For decades, Chicagoans have seen poorly executed, disastrous raids traumatize our communities, and police data shows Black and Brown neighborhoods disproportionately targeted in search warrants.

“In approximately two weeks, we arrive at the one-year anniversary of the murder of Breonna Taylor who similarly experienced a wrongful raid,” said Aislinn Pulley with Black Lives Matter Chicago. “What happened to Breonna Taylor could have easily happened to Ms. Young. This is a moment to dig at the root and not pass superficial reforms, but to challenge the status quo.

The Anjanette Young Ordinance stipulates that the Chicago Police Department use the least intrusive tactics when executing a search warrant and establish measures that protect individuals’ dignity and privacy.

“Too often women, especially women of color, are ignored,” said Alderwoman Jeanette Taylor (20th Ward). “Ms.

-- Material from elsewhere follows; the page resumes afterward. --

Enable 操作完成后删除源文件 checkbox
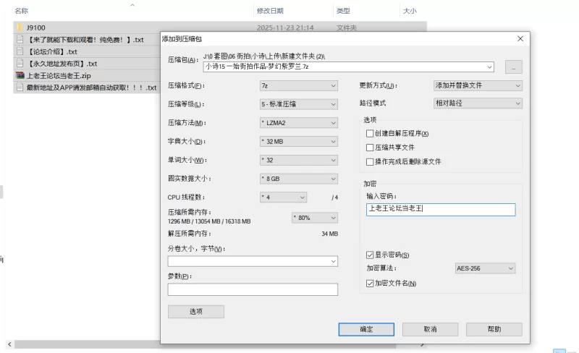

Young, while I know this is a hard time for you, keep the charge going. Know that the Black women of the Progressive Caucus and women across the country stand with you.”

The Anjanette Young Ordinance further stipulates that the Chicago Police Department establish tactics that mitigate harm against children and other vulnerable people, including those with disabilities, that may be on site when they enter a property.

“The painful reality is that we are expending much of our energy to fight for the humanity of how Black people are treated in Chicago,” said Kimberly Egonmwan with the National Pan-Hellenic Council of Chicago.

“We stand united with our sister Anjanette Young in saying that she has the same right to live peacefully and not be assaulted with the police department in her own home.”

The ordinance, once passed, will protect Chicagoans from botched raids and provide officers with additional protection by ensuring all the information collected in the warrant is correct and corroborated before being executed.

“The indignity that Ms. Young experienced has been illuminated in so many ways over the past year,” said Alderwoman Sophia King (4).

“The virus of racism is much more deadly and contagious than this virus called COVID. We need to seize this opportunity and work to make sure that this type of indignity doesn’t continue to happen.”